Review for NeurIPS paper: Distribution-free binary classification: prediction sets, confidence intervals and calibration

NeurIPS 2020

Distribution-free binary classification: prediction sets, confidence intervals and calibration

Review 1

Summary and Contributions: The paper focuses on three notions of uncertainty quantification: prediction sets, confidence intervals and calibration; for binary classification in the distribution-free setting. The authors establish a theorem that connects these three notions for score-based classifiers. They also show that distribution-free calibration is only possible using a scoring function whose level sets partition the feature space into at most countably many sets. Parametric calibration schemes do not satisfy this requirement, while nonparametric schemes based on binning do. They also derive distribution-free confidence intervals for binned probabilities for both fixed-width and uniform-mass binning. leading to distribution-free calibration.

Strengths: The results are interesting and relevant to the NeurIPS community because the quantifing uncertainty is important in safe AI. By unifying different three ways to quantify uncertainty, the paper provides the user a "unique" way of assessing uncertainty. Further, they discuss which post-hoc calibration techniques can guarantee calibrated uncertainty quantification and which not. In my opinion, the paper indirectly also shows that post-hoc calibration techniques should not be used, because they require |Dcal_2| to be proportional to n (if I understand the notation Ω(n), please define it), giving more reasons for using Bayesian nonparametric models (that directly estimate the distribution from the training data).

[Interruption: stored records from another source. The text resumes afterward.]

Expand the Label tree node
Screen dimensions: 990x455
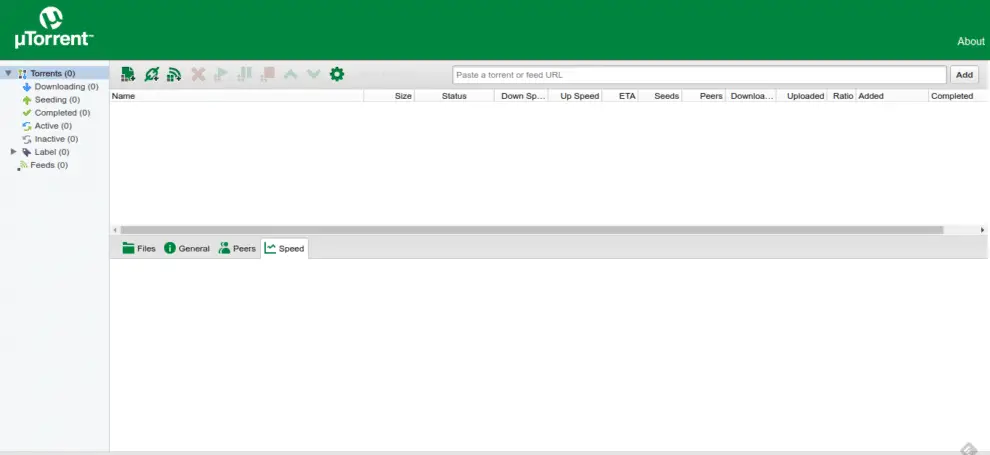[14, 152]
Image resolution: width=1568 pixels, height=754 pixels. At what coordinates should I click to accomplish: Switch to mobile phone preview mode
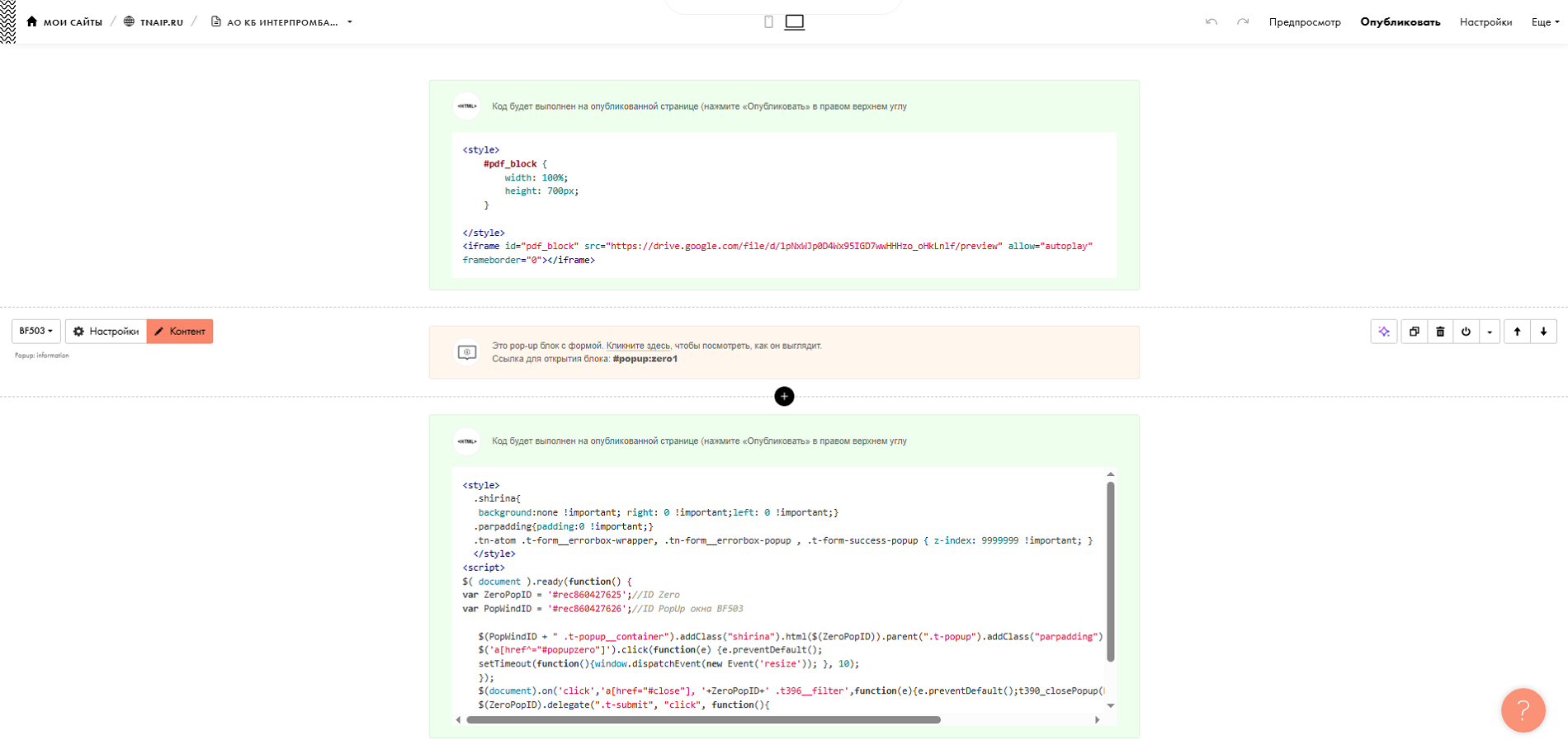pyautogui.click(x=768, y=22)
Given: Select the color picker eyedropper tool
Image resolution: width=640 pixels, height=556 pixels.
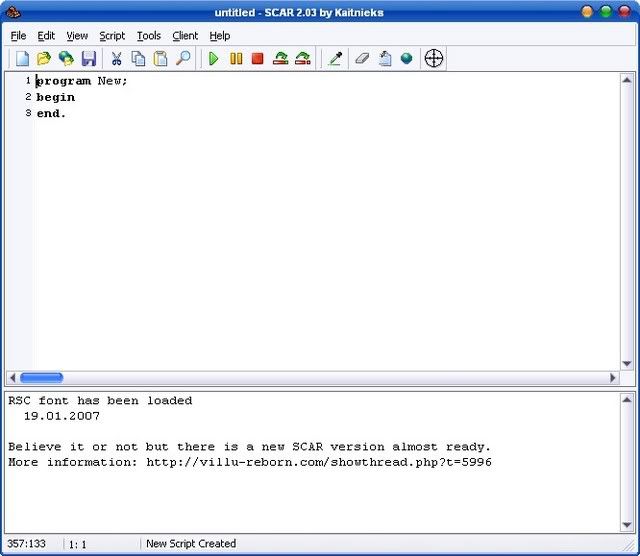Looking at the screenshot, I should click(x=335, y=59).
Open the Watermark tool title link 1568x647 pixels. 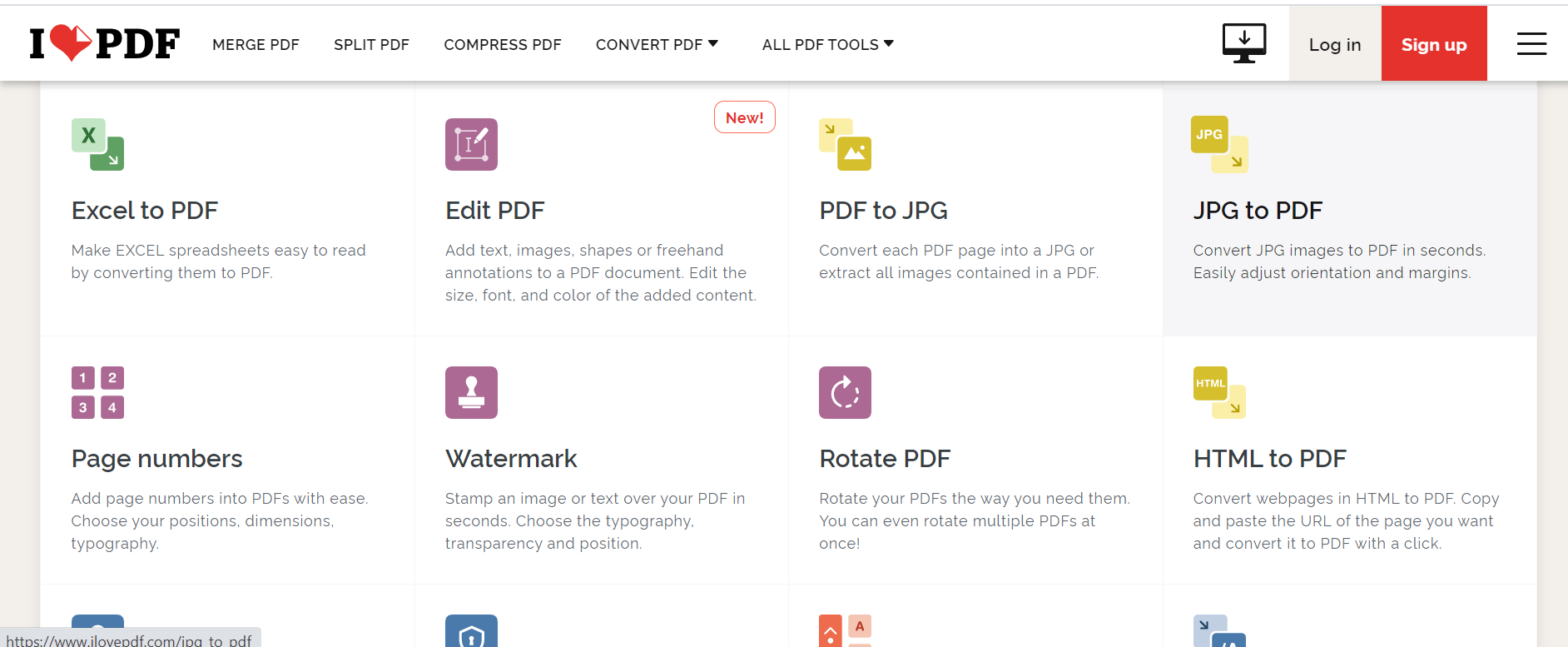511,459
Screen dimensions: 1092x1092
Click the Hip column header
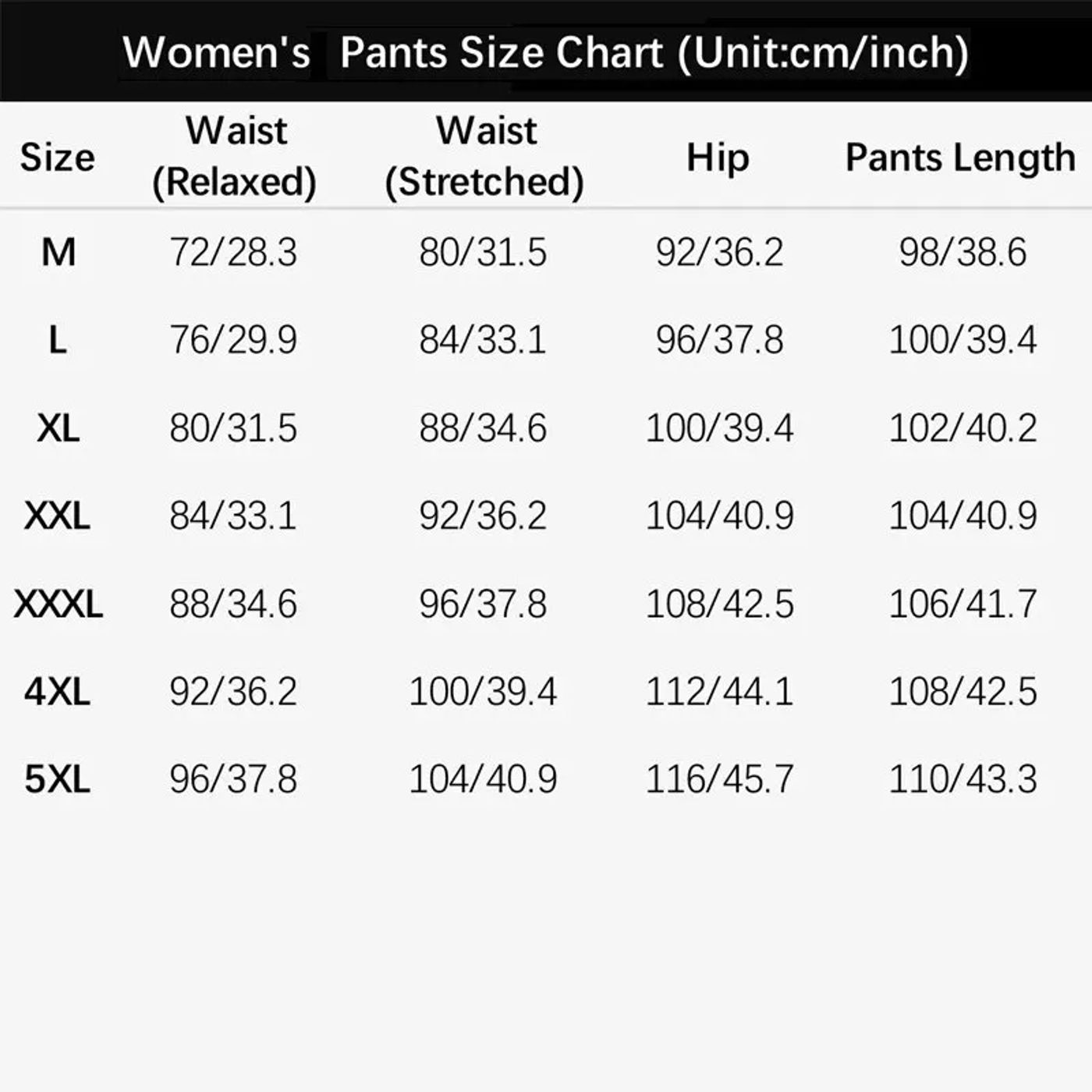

Weaknesses: I think that some of the examples that are in the appendix should have been inserted in the main paper to give to the reader an idea of the required size of the calibration sets. For instance, from appendix D.4, "Uniform mass binning was performed with 10 bins and 1940 data points from the source domain were used to estimate the quantiles. 7840 source data points were used for the calibration and finally, 28000 data points from the target domain were used for evaluation purposes. "

Correctness: Yes

Clarity: Yes

Relation to Prior Work: Yes, but I am not an expert on this topic and I am not sure if these results are fully novel.

Reproducibility: Yes

Additional Feedback:

Review 2

Summary and Contributions: This paper studies and connects three notions of prediction quality in a distribution-free setting (ie making no assumptions on the data distribution.) These include claibration, prediction sets, and confidence intervals, as well as their generalizations with respect to a hypothesis function f. The primary contribution of this work is to show that some level of discretization is necessary for distribution-free learning, even in infinite data.

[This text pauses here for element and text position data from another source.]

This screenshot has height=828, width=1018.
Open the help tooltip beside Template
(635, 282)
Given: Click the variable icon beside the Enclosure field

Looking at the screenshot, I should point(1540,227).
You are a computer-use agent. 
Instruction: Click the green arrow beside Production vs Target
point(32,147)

Strengths: This paper is able to tell, from my perspective, a full story; they eloquently connect the notions of prediction uncertainty and then address some natural followup questions in Section 4. For example, they discuss additional assumptions needed for their results to hold under covariate shift, as well as guarantees that can be attained in the online setting.

Weaknesses: While there is lots of relevant work cited, the paper does not contextualize and differentiate its contribution clearly. While they reference the appendix for proofs, having a bit more intuition in the body of the paper would be helpful for some results (ex: Theorem 1.) Suggestions to improve score: - Spend more space contextualizing this work in the literature, and earlier in the paper. - Give intuition in body for *why* Theorems might be true. ================== AFTER RESPONSE ================== Thank you for the clarification on contextualization in the literature.

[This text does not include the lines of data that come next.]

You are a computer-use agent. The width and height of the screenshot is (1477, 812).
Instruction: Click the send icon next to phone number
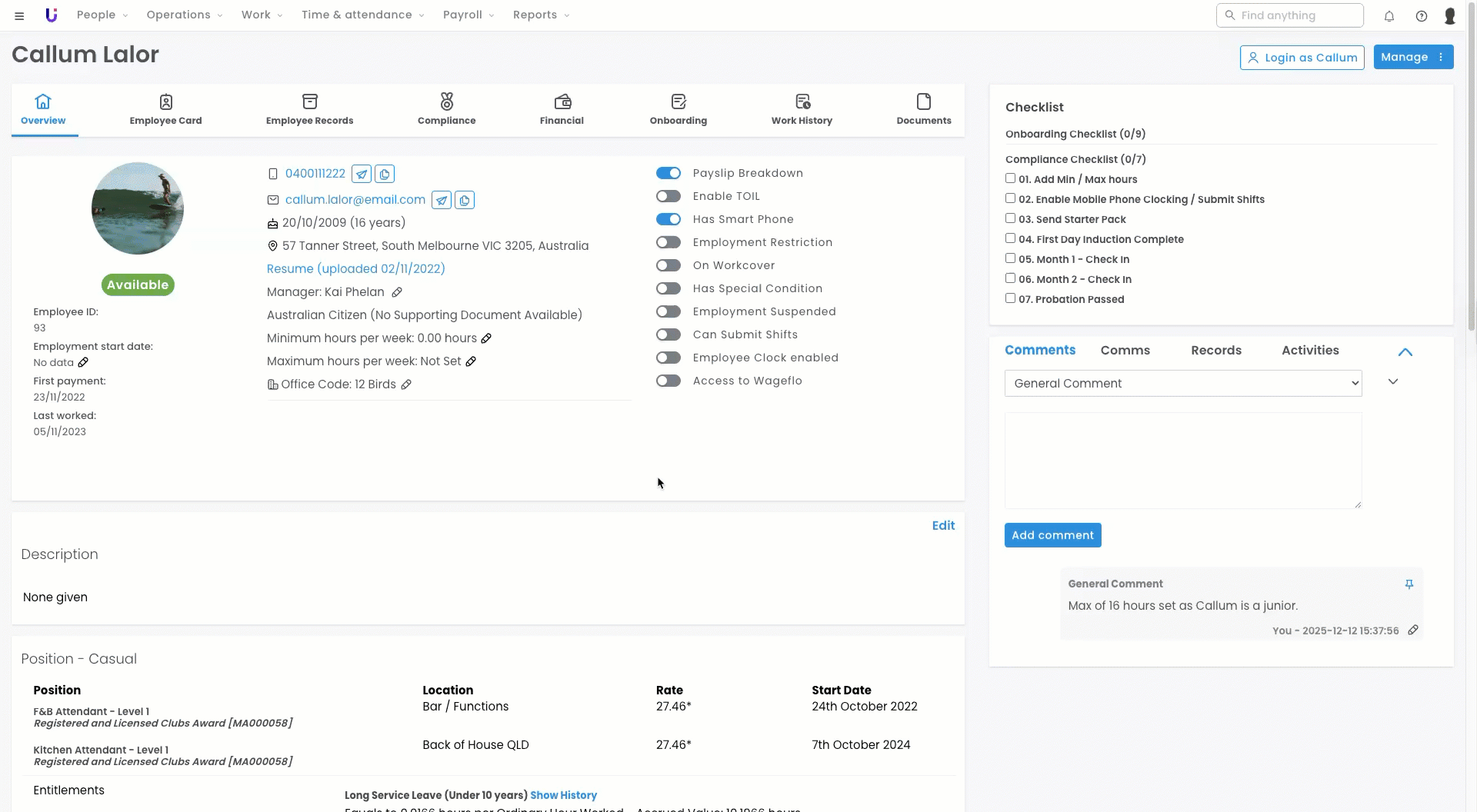pos(362,174)
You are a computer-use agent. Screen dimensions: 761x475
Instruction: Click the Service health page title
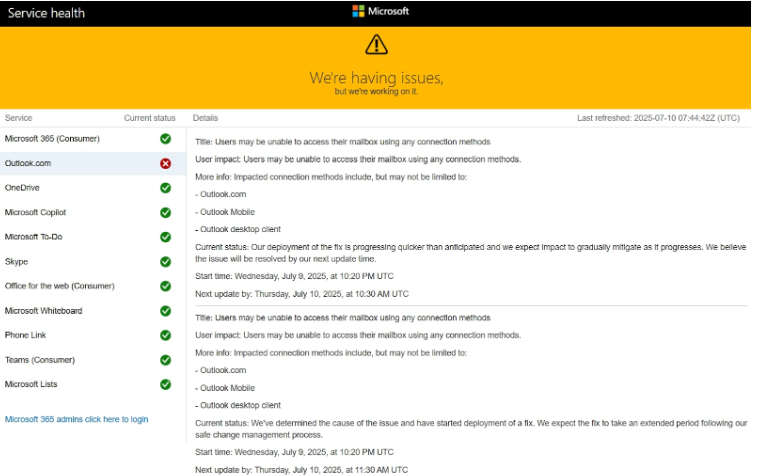(46, 13)
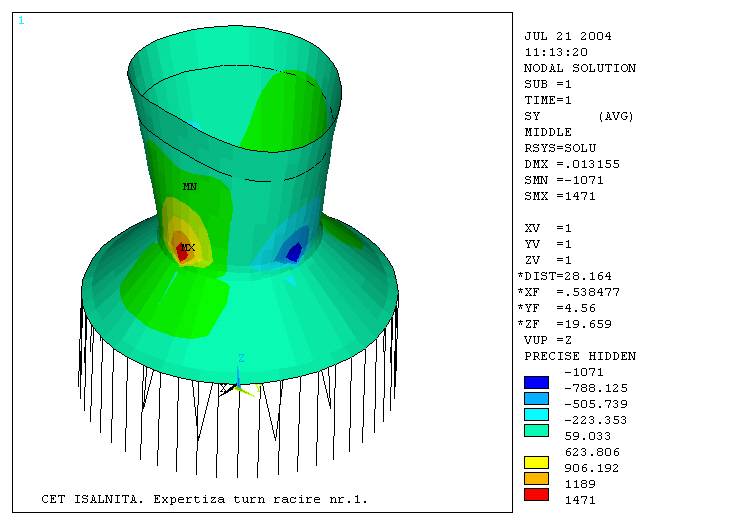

Correctness: From what I can tell, proofs are correct.

Clarity: Figure 1 was very helpful to understand the relationship between the results, and the paper as a whole was very well-organized and progressed naturally. One small thing to improve clarity (at least for some readers) is to make a note that while C can be any function, it can only be (1-alpha)-CI if it is measurable [equipped with the Borel sigma algebra]. This is just one example; while measurability never is explicitly mentioned, it is an underlying assumption of most of the paper. This is very understandable since most of ML takes this for granted, but a statistician or mathematician reading this might be confused. Take this with a grain of salt, since those readers are often secondary audience members in the NeurIPS community.

Relation to Prior Work: Mentioned in weaknesses, but I think (the clarity of) this is the paper's primary shortcoming at the moment. There is lots of prior work cited, but if a reader is unfamiliar with the cited results, it is hard to tell how this work distinguishes itself.

Reproducibility: Yes

Additional Feedback: Curious how this relates to the proper scoring rule literature (also rooted in Brier's seminal work.) See the following references that might be helpful: - Leonard Savage 1971: Elicitation of Personal Probabilities and Expectations JASA - Tilmann Gneiting Adrian Raftery 2007: Strictly Proper Scoring Rules, Prediction,and Estimation JASA

Review 3

Summary and Contributions: - This paper discusses three notions of uncertainty quantification: calibration, prediction sets (PS) and confidence intervals (CI). Focus is mainly on calibration. - The analysis specifically focuses on the distribution-free setting to attempt understand the kinds of possible valid uncertainty quantification without distributional assumptions on the data. - The paper connects the three notions above through theorems and proofs. - Strengthen recent observations that continuous output methods have unverifiable calibration errors, especifially in the distribution-free setting.

Strengths: - A well-written paper, despite that at times it can become hard to follow. - A strong theory paper with detailed discussions about theorems and proofs.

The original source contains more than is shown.